### AIM OF THE TASK
Reproduce every one of the records below word for word, without changing anything.

====

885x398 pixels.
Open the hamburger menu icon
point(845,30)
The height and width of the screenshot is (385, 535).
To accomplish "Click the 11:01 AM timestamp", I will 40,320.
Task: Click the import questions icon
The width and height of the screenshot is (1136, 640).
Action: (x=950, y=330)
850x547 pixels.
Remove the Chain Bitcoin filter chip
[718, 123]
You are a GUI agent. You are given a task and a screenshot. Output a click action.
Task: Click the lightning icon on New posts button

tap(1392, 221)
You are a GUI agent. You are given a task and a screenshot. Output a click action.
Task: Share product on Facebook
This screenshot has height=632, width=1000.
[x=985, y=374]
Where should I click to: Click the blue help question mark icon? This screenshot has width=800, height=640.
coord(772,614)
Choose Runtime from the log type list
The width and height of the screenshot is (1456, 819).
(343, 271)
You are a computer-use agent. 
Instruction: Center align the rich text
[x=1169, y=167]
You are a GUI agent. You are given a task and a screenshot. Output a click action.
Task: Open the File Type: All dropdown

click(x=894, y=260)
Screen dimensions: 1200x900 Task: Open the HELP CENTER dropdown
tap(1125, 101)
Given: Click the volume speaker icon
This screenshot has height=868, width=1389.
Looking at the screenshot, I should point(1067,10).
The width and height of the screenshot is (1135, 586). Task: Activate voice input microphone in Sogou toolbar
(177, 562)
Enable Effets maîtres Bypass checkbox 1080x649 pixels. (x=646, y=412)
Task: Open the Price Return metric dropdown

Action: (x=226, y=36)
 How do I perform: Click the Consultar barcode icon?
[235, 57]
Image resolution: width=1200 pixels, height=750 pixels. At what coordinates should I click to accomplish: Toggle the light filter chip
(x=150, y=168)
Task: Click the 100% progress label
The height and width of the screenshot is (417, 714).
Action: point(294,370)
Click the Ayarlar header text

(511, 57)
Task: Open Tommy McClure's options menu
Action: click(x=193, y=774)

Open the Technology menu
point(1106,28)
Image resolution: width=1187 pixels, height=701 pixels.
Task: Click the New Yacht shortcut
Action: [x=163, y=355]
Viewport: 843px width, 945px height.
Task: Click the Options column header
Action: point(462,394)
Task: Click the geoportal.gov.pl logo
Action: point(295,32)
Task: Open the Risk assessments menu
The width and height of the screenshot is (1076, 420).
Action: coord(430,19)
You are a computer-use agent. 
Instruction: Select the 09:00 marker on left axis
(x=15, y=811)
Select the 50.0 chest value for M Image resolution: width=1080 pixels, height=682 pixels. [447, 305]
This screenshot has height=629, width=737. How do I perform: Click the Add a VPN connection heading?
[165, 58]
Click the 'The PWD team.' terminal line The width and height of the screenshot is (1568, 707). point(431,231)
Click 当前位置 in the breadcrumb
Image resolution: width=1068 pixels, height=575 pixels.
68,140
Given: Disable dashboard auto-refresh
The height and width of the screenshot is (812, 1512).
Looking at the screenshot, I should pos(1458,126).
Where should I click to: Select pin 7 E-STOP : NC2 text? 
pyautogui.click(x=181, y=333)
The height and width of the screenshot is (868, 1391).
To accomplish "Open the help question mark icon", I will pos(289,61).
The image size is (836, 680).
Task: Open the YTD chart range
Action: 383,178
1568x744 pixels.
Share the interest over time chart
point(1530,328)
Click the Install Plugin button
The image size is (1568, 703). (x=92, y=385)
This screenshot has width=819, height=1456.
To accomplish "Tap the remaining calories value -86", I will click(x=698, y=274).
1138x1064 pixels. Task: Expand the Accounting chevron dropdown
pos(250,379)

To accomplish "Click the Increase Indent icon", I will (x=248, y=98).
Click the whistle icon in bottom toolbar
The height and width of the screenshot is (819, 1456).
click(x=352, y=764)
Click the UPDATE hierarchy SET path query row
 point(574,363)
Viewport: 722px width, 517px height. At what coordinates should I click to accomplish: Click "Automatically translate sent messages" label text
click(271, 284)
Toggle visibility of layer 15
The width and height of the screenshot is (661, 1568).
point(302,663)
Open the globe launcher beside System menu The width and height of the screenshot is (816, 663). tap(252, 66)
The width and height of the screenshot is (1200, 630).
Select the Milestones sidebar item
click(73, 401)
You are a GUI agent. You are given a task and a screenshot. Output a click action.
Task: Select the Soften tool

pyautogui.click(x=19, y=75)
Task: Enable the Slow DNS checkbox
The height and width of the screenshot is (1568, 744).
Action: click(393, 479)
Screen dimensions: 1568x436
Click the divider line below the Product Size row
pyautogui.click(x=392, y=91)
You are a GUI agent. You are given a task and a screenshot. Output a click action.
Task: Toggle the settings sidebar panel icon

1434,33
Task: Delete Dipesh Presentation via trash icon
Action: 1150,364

====

### EXPECTED ANSWER
885x398 pixels.
Open the hamburger menu icon
point(845,30)
The height and width of the screenshot is (385, 535).
To accomplish "Click the 11:01 AM timestamp", I will 40,320.
Task: Click the import questions icon
The width and height of the screenshot is (1136, 640).
Action: (x=950, y=330)
850x547 pixels.
Remove the Chain Bitcoin filter chip
[718, 123]
You are a GUI agent. You are given a task and a screenshot. Output a click action.
Task: Click the lightning icon on New posts button

tap(1392, 221)
You are a GUI agent. You are given a task and a screenshot. Output a click action.
Task: Share product on Facebook
This screenshot has height=632, width=1000.
[x=985, y=374]
Where should I click to: Click the blue help question mark icon? This screenshot has width=800, height=640.
coord(772,614)
Choose Runtime from the log type list
The width and height of the screenshot is (1456, 819).
(343, 271)
You are a computer-use agent. 
Instruction: Center align the rich text
[x=1169, y=167]
You are a GUI agent. You are given a task and a screenshot. Output a click action.
Task: Open the File Type: All dropdown

click(x=894, y=260)
Screen dimensions: 1200x900 Task: Open the HELP CENTER dropdown
tap(1125, 101)
Given: Click the volume speaker icon
This screenshot has height=868, width=1389.
Looking at the screenshot, I should point(1067,10).
The width and height of the screenshot is (1135, 586). Task: Activate voice input microphone in Sogou toolbar
(177, 562)
Enable Effets maîtres Bypass checkbox 1080x649 pixels. (x=646, y=412)
Task: Open the Price Return metric dropdown

Action: (x=226, y=36)
 How do I perform: Click the Consultar barcode icon?
[235, 57]
Image resolution: width=1200 pixels, height=750 pixels. At what coordinates should I click to accomplish: Toggle the light filter chip
(x=150, y=168)
Task: Click the 100% progress label
The height and width of the screenshot is (417, 714).
Action: point(294,370)
Click the Ayarlar header text

(511, 57)
Task: Open Tommy McClure's options menu
Action: click(x=193, y=774)

Open the Technology menu
point(1106,28)
Image resolution: width=1187 pixels, height=701 pixels.
Task: Click the New Yacht shortcut
Action: [x=163, y=355]
Viewport: 843px width, 945px height.
Task: Click the Options column header
Action: point(462,394)
Task: Click the geoportal.gov.pl logo
Action: point(295,32)
Task: Open the Risk assessments menu
The width and height of the screenshot is (1076, 420).
Action: coord(430,19)
You are a computer-use agent. 
Instruction: Select the 09:00 marker on left axis
(x=15, y=811)
Select the 50.0 chest value for M Image resolution: width=1080 pixels, height=682 pixels. [447, 305]
This screenshot has height=629, width=737. How do I perform: Click the Add a VPN connection heading?
[165, 58]
Click the 'The PWD team.' terminal line The width and height of the screenshot is (1568, 707). point(431,231)
Click 当前位置 in the breadcrumb
Image resolution: width=1068 pixels, height=575 pixels.
68,140
Given: Disable dashboard auto-refresh
The height and width of the screenshot is (812, 1512).
Looking at the screenshot, I should pos(1458,126).
Where should I click to: Select pin 7 E-STOP : NC2 text? 
pyautogui.click(x=181, y=333)
The height and width of the screenshot is (868, 1391).
To accomplish "Open the help question mark icon", I will pos(289,61).
The image size is (836, 680).
Task: Open the YTD chart range
Action: 383,178
1568x744 pixels.
Share the interest over time chart
point(1530,328)
Click the Install Plugin button
The image size is (1568, 703). (x=92, y=385)
This screenshot has width=819, height=1456.
To accomplish "Tap the remaining calories value -86", I will click(x=698, y=274).
1138x1064 pixels. Task: Expand the Accounting chevron dropdown
pos(250,379)

To accomplish "Click the Increase Indent icon", I will (x=248, y=98).
Click the whistle icon in bottom toolbar
The height and width of the screenshot is (819, 1456).
click(x=352, y=764)
Click the UPDATE hierarchy SET path query row
 point(574,363)
Viewport: 722px width, 517px height. At what coordinates should I click to accomplish: Click "Automatically translate sent messages" label text
click(271, 284)
Toggle visibility of layer 15
The width and height of the screenshot is (661, 1568).
point(302,663)
Open the globe launcher beside System menu The width and height of the screenshot is (816, 663). tap(252, 66)
The width and height of the screenshot is (1200, 630).
Select the Milestones sidebar item
click(73, 401)
You are a GUI agent. You are given a task and a screenshot. Output a click action.
Task: Select the Soften tool

pyautogui.click(x=19, y=75)
Task: Enable the Slow DNS checkbox
The height and width of the screenshot is (1568, 744).
Action: click(393, 479)
Screen dimensions: 1568x436
Click the divider line below the Product Size row
pyautogui.click(x=392, y=91)
You are a GUI agent. You are given a task and a screenshot. Output a click action.
Task: Toggle the settings sidebar panel icon

1434,33
Task: Delete Dipesh Presentation via trash icon
Action: 1150,364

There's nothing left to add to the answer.